By Tiffany Shull Peterson
In broad terms, we’ve all heard that when you become a mother, you are filled with overwhelming, undeniable joy at the arrival of your new baby. To hear it described, it would seem as though a glowing blanket of pure adoration is draped over you and your small family as you float on waves of love from hospital to home. This is not to say – or even imply – that these newborn days are not hard, but that those difficult first days are punctuated with the effervescence of indescribable love.
This vision of new motherhood is dangerous. For many new moms, it can create an unattainable expectation. If new mothers do not experience instant love at first sight, they can feel cheated or “less than” other mothers.
Personally, I had relatively low expectations. My goal was simple: get myself and my daughter through the birthing process safely. Which mostly happened. What did not happen, however, was the sudden appearance of anything other than a brand new human and a c-section incision. There was no beautiful moment in which endorphins exploded around me, filling me with those “this is my reason for being” sentiments. It simply didn’t happen.
A quick Google search on the “newborn stage” brings up pages and pages of articles and forums by moms declaring just how much they did not enjoy those early months. And for good reason – approximately 70-80% of new moms experience varying levels of depression (or the ‘baby blues’) after birth, and up to 20% of them will be diagnosed with more severe and lasting postpartum depression.
And I’m going to go so far as to say, it’s normal.

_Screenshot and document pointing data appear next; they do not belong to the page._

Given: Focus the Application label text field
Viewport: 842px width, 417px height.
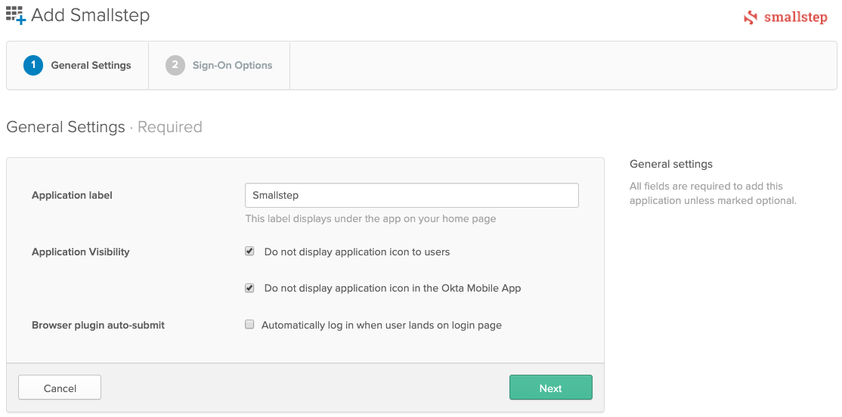Looking at the screenshot, I should (411, 195).
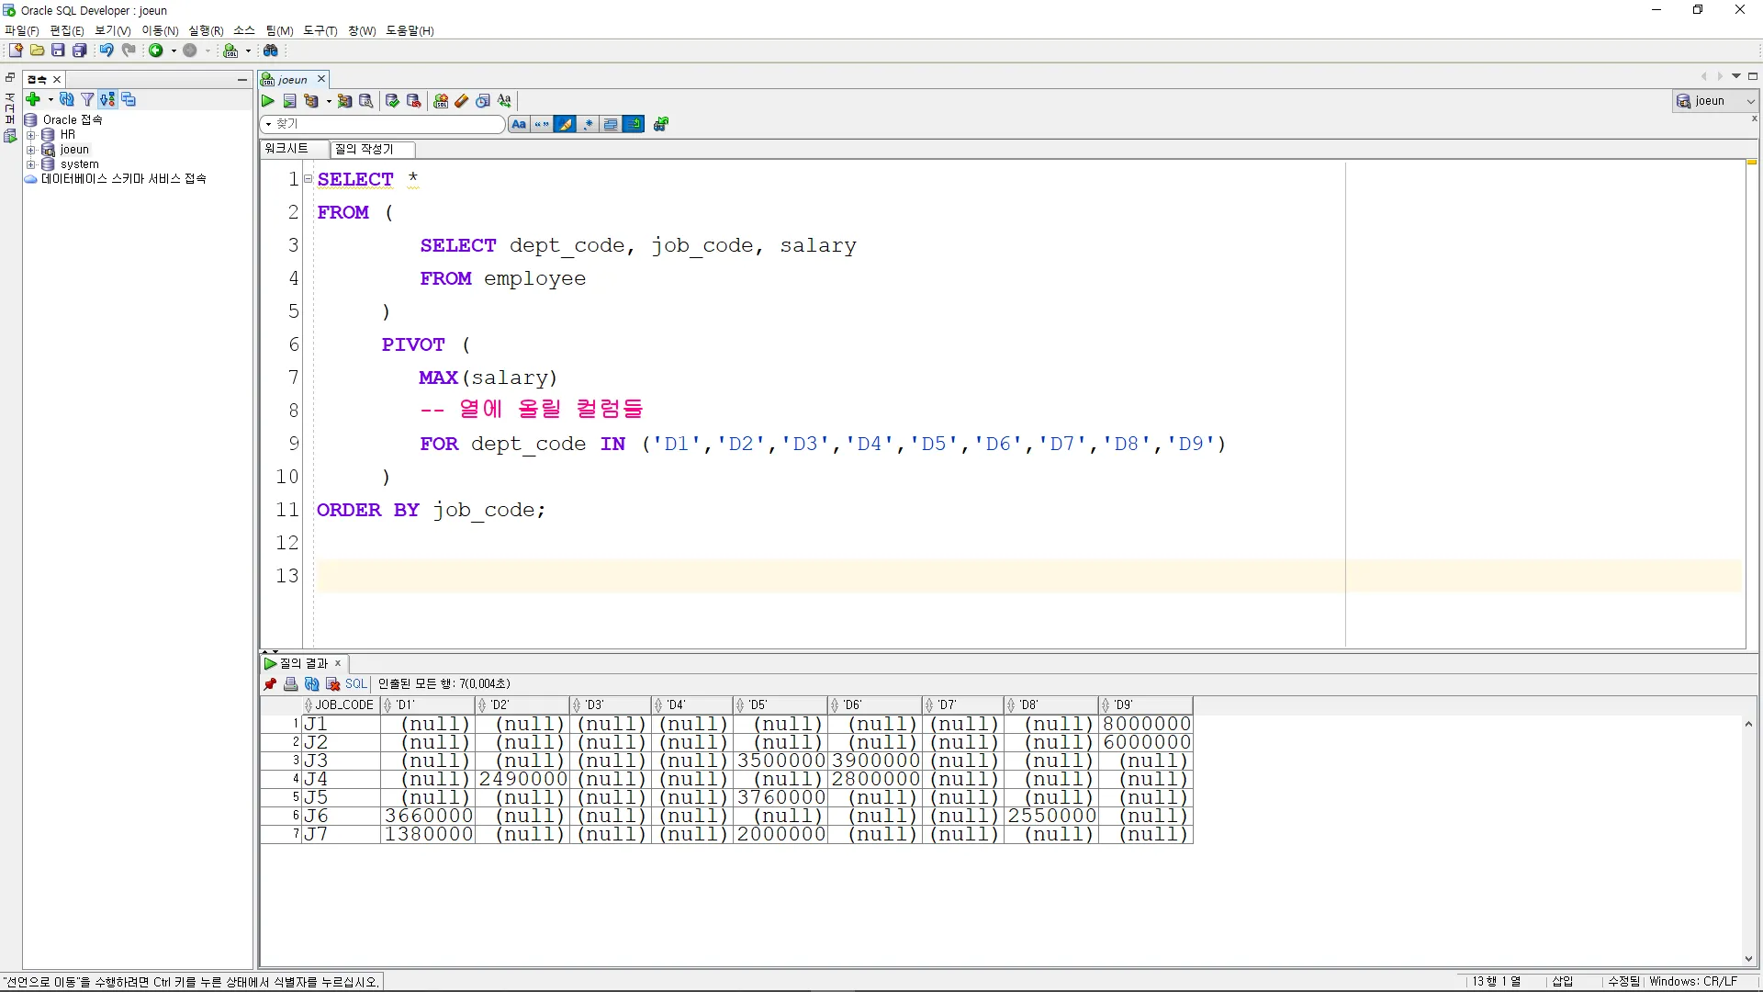The height and width of the screenshot is (992, 1763).
Task: Open the 도구(T) menu
Action: [320, 30]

At no other time in a woman’s life is she expected to simply love, understand, and adore another human within moments of introduction except for after giving birth. A process that is often filled with complexity, trauma, and frustrations during which a woman’s role in life changes substantially. There is no level of preparation for that transition and though she may be left reeling, mourning, and recovering – she is filled with expectation for this light-filled moment that may never come.
I am here to tell moms of all stages: you did not do anything wrong if you weren’t overwhelmed with love at first sight. Maybe it took a few weeks, or months, to feel that deep connection with your tiny stranger. Considering you just met, I don’t think that’s too strange, and given all you’ve been through, please take that guilt off of your shoulders. It takes time to get to know anyone, even our children, and you will get to know them again and again as you both grow.

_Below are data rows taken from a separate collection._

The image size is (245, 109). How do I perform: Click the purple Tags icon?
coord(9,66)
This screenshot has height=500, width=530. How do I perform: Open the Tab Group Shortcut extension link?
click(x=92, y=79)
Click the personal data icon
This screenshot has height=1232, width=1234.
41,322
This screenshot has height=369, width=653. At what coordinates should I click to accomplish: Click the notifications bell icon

I also encourage you to talk about those very real feelings, or lack thereof, during the first few months. There is nothing wrong with an alternate picture of seeing your child for the first time and not hearing the angels sing. And maybe never hearing it. For me, I don’t know that there was ever a miraculous moment. In those early days, I worked very hard to connect with and get to know my daughter. Gradually, I have arrived at a place I may tentatively describe as filled with immeasurable love. But it was work and I’m proud to have earned it, for myself and for her.

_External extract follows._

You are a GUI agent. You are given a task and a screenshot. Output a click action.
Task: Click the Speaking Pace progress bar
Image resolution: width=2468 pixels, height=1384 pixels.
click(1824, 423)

Reaching out to other moms and hearing their stories opened my eyes to the realities of early motherhood. I found support and friendship in local groups, like Indy’s theCityMoms, and have since been able to validate other new moms now that my daughter is a toddler. Postpartum depression can be isolating, but you are never alone. I encourage you to speak to your doctor, your partner, your friends, or reach out to a hotline because what you are experiencing has nothing to do with your ability as a mother and does not have to last forever.